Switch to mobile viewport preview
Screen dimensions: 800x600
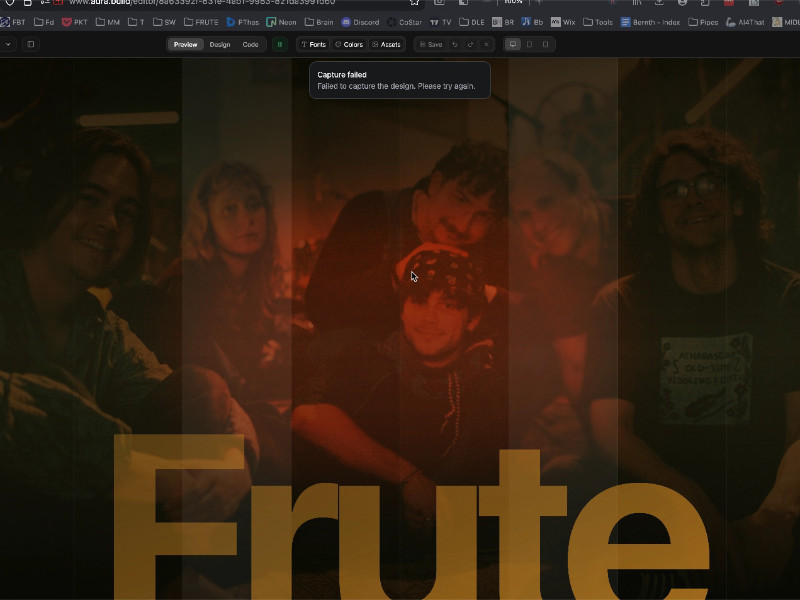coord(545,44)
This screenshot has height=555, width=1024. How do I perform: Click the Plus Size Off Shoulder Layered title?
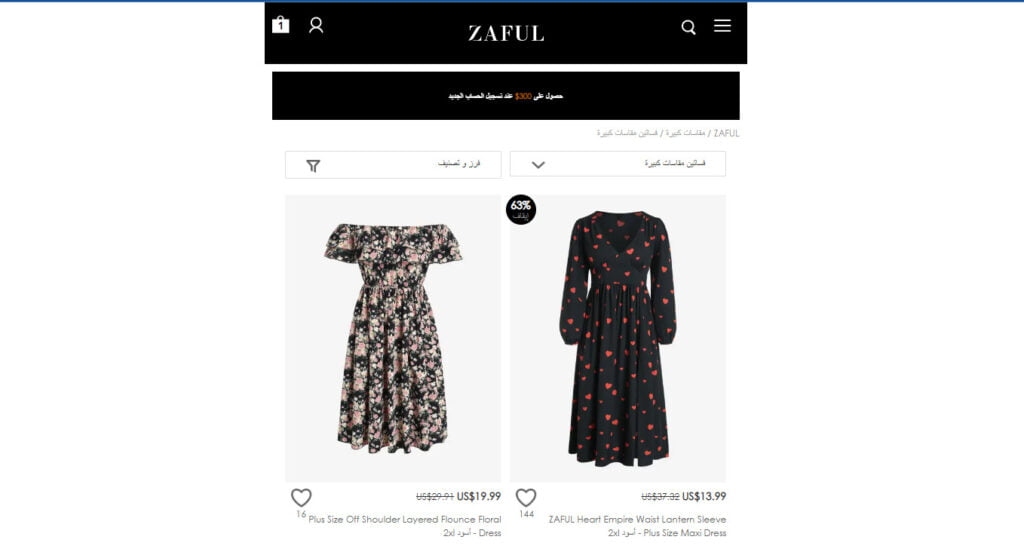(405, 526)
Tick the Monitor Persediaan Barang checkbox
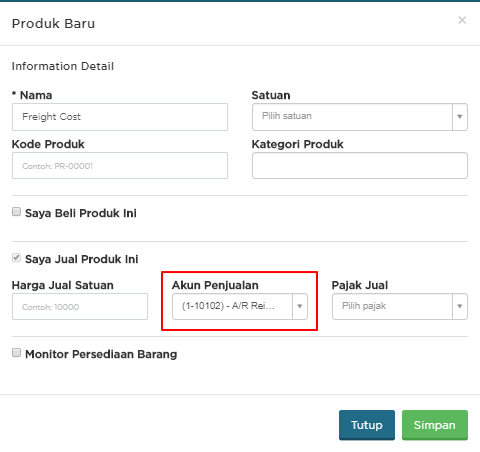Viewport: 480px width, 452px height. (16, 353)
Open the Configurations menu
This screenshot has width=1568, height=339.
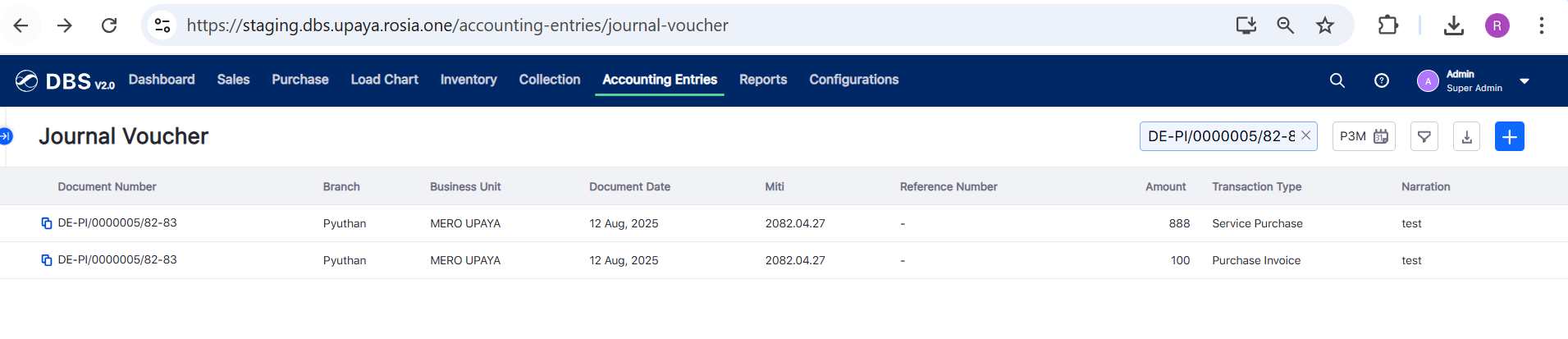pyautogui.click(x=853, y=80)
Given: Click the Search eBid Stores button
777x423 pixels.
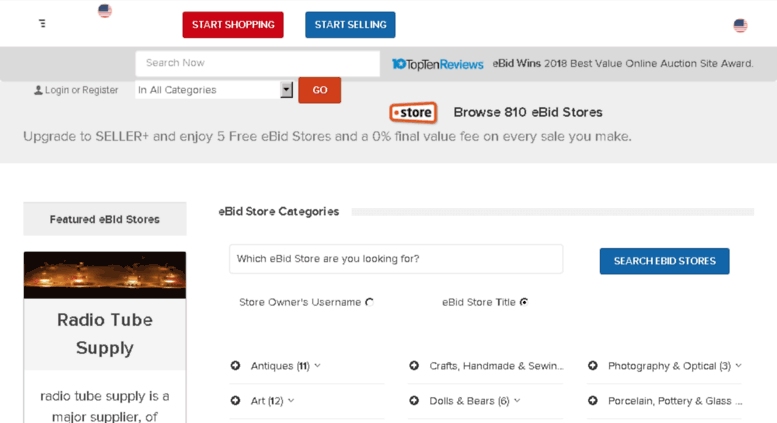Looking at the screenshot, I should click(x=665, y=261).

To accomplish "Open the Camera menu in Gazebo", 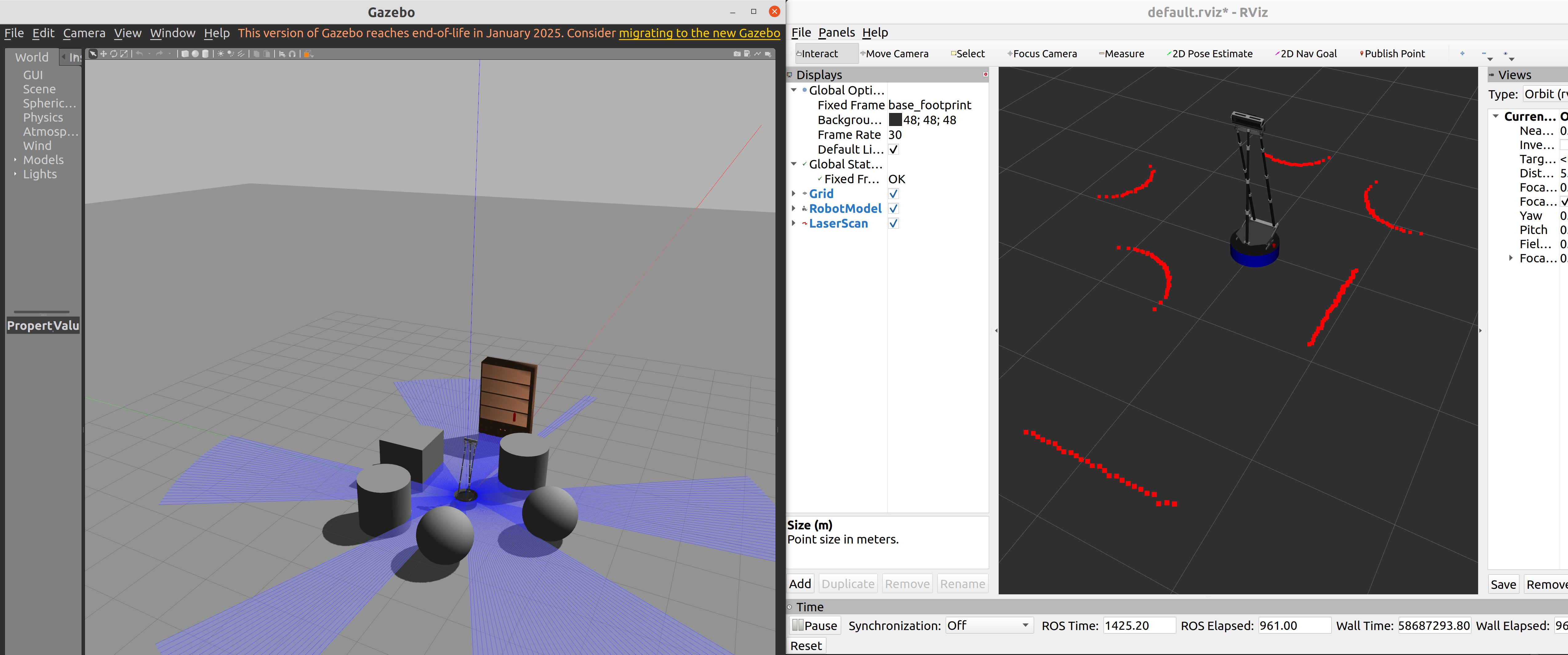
--- --- ---
_PROBLEM TO SOLVE_
Rewrite all of the data above, substituting "panel" for every occurrence of "menu" and keeping everything else the same. Leave out the pictures.

_FULL ANSWER_
Switch to mobile viewport preview
Screen dimensions: 800x600
coord(545,44)
This screenshot has height=555, width=1024. How do I perform: Click the Plus Size Off Shoulder Layered title?
(405, 526)
Tick the Monitor Persediaan Barang checkbox
Viewport: 480px width, 452px height. (16, 353)
Open the Configurations panel
This screenshot has width=1568, height=339.
pyautogui.click(x=853, y=80)
Given: Click the Search eBid Stores button
777x423 pixels.
Looking at the screenshot, I should click(x=665, y=261).

To accomplish "Open the Camera panel in Gazebo", 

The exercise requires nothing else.